--- start of PASSAGE TO READ ---

In particular, it is advantageous for the damping windings to be arranged in depressions in the yoke. This makes it possible to reduce the physical space for the damping windings in the active part of the electrical machine. The space required for the damping winding can also be reduced by means of a meandering winding shape. Furthermore, the damping windings may be manufactured from flat wire, from copper sheet or from copper strip. Damping windings can be produced at low cost from copper strip by stamping: stamp out the required contour layout of the damping winding from the copper strip, insert in slots in the electrical machine, and connect appropriately to form the damping winding. The flat form of the winding does not interfere with the slot geometry. In addition, this does not result in any additional complexity for the design of the slot insulation.
Furthermore, the electrical machine may have a cooling device in/on the damping windings. This cooling device is preferably also used to cool the main windings. The power loss which occurs in the damping windings can then be dissipated effectively in the same way as the power loss from the normal main windings.

The present invention will now be explained in more detail with reference to the attached drawings, in which:

FIG. 1 shows a partial section view through the primary part of a linear motor according to the invention;

FIG. 2 shows the circuitry of the motor winding from FIG. 1;

FIG. 3 shows the circuitry of the damping winding from FIG. 1;

FIG. 4 shows an arrangement of the damping winding according to a first embodiment;

FIG. 5 shows an arrangement of the damping winding according to a second embodiment;

FIG. 6 shows the arrangement of the damping winding according to a third embodiment of the present invention;

FIG. 7 shows a circuit diagram for measurement of the voltage increase, and

FIG. 8 shows a measurement diagram of the voltage increase plotted against the frequency.

The exemplary embodiments which will be described in more detail in the following text represent preferred embodiments of the present invention.
A detail of a primary part according to the invention of a linear motor is illustrated schematically, in the form of a cross section, in FIG. 1. The illustration shows a section of the primary part with three pole teeth Zu, Zv and Zw for a three-phase system UVW. The pole teeth are connected to one another by means of a yoke. Main windings Au, Av and Aw are arranged on the pole teeth Zu, Zv and Zw. At one end, these main windings are connected to the corresponding phases U, V and W. At the other end, they are connected to one another in star. The basic circuitry of the main windings Au, Av and Aw is illustrated schematically in FIG. 2. The entire motor winding is thus connected in star.

--- end of PASSAGE TO READ ---
--- start of RECORDS TO PROCESS ---

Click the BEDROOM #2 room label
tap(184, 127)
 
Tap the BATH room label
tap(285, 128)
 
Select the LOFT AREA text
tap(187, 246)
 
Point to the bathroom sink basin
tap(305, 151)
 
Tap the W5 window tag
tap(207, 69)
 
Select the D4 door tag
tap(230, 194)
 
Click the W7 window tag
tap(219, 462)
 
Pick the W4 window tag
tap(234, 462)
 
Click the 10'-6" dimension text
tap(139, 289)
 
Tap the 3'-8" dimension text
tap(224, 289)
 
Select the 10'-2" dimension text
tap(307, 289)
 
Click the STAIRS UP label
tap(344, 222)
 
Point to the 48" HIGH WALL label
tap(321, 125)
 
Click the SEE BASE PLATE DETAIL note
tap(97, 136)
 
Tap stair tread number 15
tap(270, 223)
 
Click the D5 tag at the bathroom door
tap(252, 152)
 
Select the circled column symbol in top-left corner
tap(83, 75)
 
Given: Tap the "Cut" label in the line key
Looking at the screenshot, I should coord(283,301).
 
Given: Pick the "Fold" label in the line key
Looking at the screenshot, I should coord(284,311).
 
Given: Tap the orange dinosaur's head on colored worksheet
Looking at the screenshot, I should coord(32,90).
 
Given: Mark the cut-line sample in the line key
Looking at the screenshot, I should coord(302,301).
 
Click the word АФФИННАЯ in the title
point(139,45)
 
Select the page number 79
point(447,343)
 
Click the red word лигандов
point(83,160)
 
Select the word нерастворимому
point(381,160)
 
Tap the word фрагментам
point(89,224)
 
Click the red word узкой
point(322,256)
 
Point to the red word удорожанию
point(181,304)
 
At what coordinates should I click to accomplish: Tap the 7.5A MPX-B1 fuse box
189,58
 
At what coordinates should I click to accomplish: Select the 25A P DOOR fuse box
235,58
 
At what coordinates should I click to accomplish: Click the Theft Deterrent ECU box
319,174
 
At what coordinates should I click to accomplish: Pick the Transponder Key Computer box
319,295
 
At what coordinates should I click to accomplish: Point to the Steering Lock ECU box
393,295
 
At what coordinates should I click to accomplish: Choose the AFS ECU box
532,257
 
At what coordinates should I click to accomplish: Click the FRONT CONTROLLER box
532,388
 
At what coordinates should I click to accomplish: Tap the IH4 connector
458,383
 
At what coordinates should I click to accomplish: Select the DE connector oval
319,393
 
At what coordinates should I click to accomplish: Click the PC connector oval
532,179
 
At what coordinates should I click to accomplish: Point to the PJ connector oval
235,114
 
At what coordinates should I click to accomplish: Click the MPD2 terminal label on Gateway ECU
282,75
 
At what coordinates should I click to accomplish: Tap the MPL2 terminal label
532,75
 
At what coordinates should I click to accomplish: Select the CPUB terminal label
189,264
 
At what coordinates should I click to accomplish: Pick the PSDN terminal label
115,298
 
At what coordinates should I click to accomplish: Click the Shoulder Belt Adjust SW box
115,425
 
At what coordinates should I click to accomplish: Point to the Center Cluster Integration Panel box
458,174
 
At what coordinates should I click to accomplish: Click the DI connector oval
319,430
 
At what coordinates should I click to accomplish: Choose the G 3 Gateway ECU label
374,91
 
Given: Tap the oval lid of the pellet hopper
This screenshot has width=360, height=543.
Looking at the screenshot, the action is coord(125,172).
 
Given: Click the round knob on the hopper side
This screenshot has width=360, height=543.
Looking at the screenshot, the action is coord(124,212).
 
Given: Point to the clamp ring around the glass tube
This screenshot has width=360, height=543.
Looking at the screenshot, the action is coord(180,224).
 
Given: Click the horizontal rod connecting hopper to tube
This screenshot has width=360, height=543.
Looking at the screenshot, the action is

--- end of RECORDS TO PROCESS ---

▶ _EXERCISE SET_:
A) Write out the passage on damping windings word for word, from "FIG. 5 shows" up to and including "the present invention.".
B) From the listing, pull out the lines from the line with "Select the D4 door tag" up to and including the line with "tap(97, 136)", unchanged, and give only those lines.

▶ _TASK RESPONSES_:
A)
FIG. 5 shows an arrangement of the damping winding according to a second embodiment;

FIG. 6 shows the arrangement of the damping winding according to a third embodiment of the present invention;

FIG. 7 shows a circuit diagram for measurement of the voltage increase, and

FIG. 8 shows a measurement diagram of the voltage increase plotted against the frequency.

The exemplary embodiments which will be described in more detail in the following text represent preferred embodiments of the present invention.

B)
Select the D4 door tag
tap(230, 194)
 
Click the W7 window tag
tap(219, 462)
 
Pick the W4 window tag
tap(234, 462)
 
Click the 10'-6" dimension text
tap(139, 289)
 
Tap the 3'-8" dimension text
tap(224, 289)
 
Select the 10'-2" dimension text
tap(307, 289)
 
Click the STAIRS UP label
tap(344, 222)
 
Point to the 48" HIGH WALL label
tap(321, 125)
 
Click the SEE BASE PLATE DETAIL note
tap(97, 136)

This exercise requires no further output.